(What to produce) Set out everything from the line containing "Given: Switch to 一生活区（1）page" down to the end of the records as a JSON list of strings, one string per line, with blank lines omitted.

>>>>

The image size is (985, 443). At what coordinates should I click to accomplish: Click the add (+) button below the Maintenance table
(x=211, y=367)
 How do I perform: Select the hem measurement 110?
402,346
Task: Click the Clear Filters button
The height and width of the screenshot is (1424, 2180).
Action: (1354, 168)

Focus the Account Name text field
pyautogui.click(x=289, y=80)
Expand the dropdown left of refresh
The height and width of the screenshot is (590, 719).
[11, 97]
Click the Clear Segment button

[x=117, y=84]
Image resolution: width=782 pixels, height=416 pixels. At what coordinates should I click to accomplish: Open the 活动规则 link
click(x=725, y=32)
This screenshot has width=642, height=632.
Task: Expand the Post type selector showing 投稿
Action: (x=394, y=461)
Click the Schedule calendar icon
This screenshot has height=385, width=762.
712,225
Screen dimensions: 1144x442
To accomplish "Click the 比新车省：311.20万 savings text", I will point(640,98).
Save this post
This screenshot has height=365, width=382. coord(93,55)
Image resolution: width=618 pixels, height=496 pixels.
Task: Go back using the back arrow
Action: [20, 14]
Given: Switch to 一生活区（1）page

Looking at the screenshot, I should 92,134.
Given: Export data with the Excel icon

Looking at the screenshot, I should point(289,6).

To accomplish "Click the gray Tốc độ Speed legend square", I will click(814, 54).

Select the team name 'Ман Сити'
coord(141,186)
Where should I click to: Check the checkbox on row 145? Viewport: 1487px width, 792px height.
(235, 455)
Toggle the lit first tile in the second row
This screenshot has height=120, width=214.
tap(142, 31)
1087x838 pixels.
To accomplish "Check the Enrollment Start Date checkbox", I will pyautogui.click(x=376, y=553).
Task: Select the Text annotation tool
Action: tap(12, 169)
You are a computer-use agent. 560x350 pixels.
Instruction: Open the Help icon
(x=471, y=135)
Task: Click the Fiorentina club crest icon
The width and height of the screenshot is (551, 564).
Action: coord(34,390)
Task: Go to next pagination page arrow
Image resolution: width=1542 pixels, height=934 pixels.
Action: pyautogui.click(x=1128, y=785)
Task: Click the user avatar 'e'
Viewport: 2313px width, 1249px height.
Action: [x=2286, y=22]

<<<<

(The response)
[
  "Given: Switch to 一生活区（1）page",
  "Looking at the screenshot, I should 92,134.",
  "Given: Export data with the Excel icon",
  "Looking at the screenshot, I should point(289,6).",
  "To accomplish \"Click the gray Tốc độ Speed legend square\", I will click(814, 54).",
  "Select the team name 'Ман Сити'",
  "coord(141,186)",
  "Where should I click to: Check the checkbox on row 145? Viewport: 1487px width, 792px height.",
  "(235, 455)",
  "Toggle the lit first tile in the second row",
  "This screenshot has height=120, width=214.",
  "tap(142, 31)",
  "1087x838 pixels.",
  "To accomplish \"Check the Enrollment Start Date checkbox\", I will pyautogui.click(x=376, y=553).",
  "Task: Select the Text annotation tool",
  "Action: tap(12, 169)",
  "You are a computer-use agent. 560x350 pixels.",
  "Instruction: Open the Help icon",
  "(x=471, y=135)",
  "Task: Click the Fiorentina club crest icon",
  "The width and height of the screenshot is (551, 564).",
  "Action: coord(34,390)",
  "Task: Go to next pagination page arrow",
  "Image resolution: width=1542 pixels, height=934 pixels.",
  "Action: pyautogui.click(x=1128, y=785)",
  "Task: Click the user avatar 'e'",
  "Viewport: 2313px width, 1249px height.",
  "Action: [x=2286, y=22]"
]